The biggest debate, however, concerns whether the swift weight losses are permanent. Patients who finish these programs (and 30% to 40% do not) lose an average of 60 lbs. to 70 lbs., but some regain their weight rapidly. Michael Workstel, a printer from Milford, Pa., lost 120 lbs. twice, only to put it back on. Why? "Because you don't change your eating habits," says Workstel. "When you're doing a liquid diet, there are no choices. You're in a bubble."
New York City's most famous dieter, Mayor Edward Koch, lost weight on a VLCD earlier this year and promptly regained it. Worse, he described the formula as "swill." Still, doctors say liquid diets may offer a lasting answer for the very obese. Notes Dr. Albert Stunkard of the University of Pennsylvania: "This is a reasonable way to lose weight. Whether it's better than losing weight slowly over a long period of time we really don't know."

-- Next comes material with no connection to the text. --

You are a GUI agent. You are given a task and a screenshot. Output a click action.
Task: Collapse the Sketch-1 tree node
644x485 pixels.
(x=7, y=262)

At the end of a liquid diet, patients have to return to the all too tempting world of food and the all too easily avoided reality of exercise. That is when the real test comes, says Ted Schilling, 42, an attorney in Osterville, Mass. A veteran of "every diet you could be on," Schilling took to heart the behavioral-modification classes he attended while losing 100 lbs. A year and a half later, his weight is still off. Says Schilling proudly: "I'm living a normal life with food now."